What Is Diatomaceous Earth?

Diatomaceous earth looks like soil but it is much more than just your regular garden soil. Diatomaceous earth is made up of the ground fossils of aquatic animals called diatoms. Essentially, diatomaceous earth is silica, a sedimentary rock.

The unique property of diatomaceous earth, also called diatomite, is that it can be used as a mechanical pesticide. The silica absorbs oil and fats from live insects. Insects need a layer of oil and fats to keep their exoskeleton connected to the rest of their body. The silica dries out an insect, causing its exoskeleton to come loose which kills the insect.

Exterminators use diatomite as a more natural alternative to other pesticides. There are no chemicals needed for this method of pest extermination.

Why Has Diatomaceous Earth Drawn Interest For Dog Owners?

Supporters of diatomaceous earth believe that it is a natural form of pest control that is safe and non-toxic for dogs. However, there is still much to be learned about the application of diatomite for dog health. There has not been enough scientific research into the uses of diatomite to prove whether it is truly effective or not.

The main argument for the use of diatomaceous earth is that it is not harmful to humans so it cannot be harmful to dogs either. Some foodstuffs like flour may contain certain levels of silica and are not yet known to impact human health negatively. This is a flawed perspective to take on, though. There are plenty of foods and chemicals that won’t have a negative effect on humans but affect dogs differently.

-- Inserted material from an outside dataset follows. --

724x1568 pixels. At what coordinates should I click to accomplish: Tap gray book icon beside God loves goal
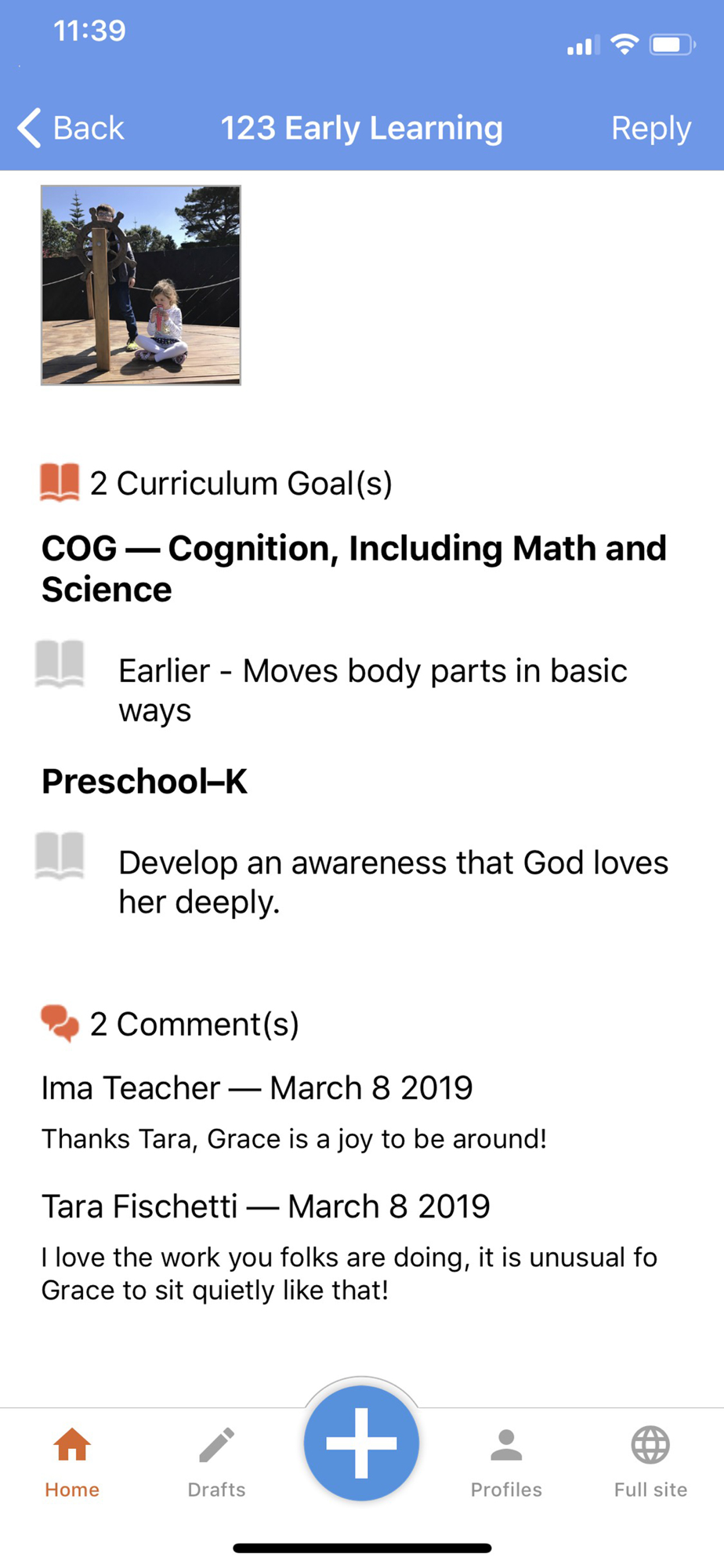60,855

With any new food or product that you give your dog, check with your vet first. Next, we’ll look into two purposes of diatomaceous earth in dogs. If you are considering using the product for one of these purposes, consult with your vet on the appropriate methods first.

Diatomaceous Earth As External Pest control

Diatomaceous earth can be used as external pest control in two ways. The first option is to spread the soil around in the garden so that the pests are killed before even reaching your dog.

The second way the soil can be used is by lightly coating your dog with the soil. The idea is that any fleas will dry out from the silica and die.

This is considered a natural flea remedy for your dog. Dog owners that don’t want to use any chemical remedies or flea medication tend to choose this option.

However, this flea treatment does not come without any risks. Firstly, there is no scientific proof that diatomaceous earth is sufficient for flea control. This is why vets might recommend this treatment to only be an additional method for your flea-preventing routine.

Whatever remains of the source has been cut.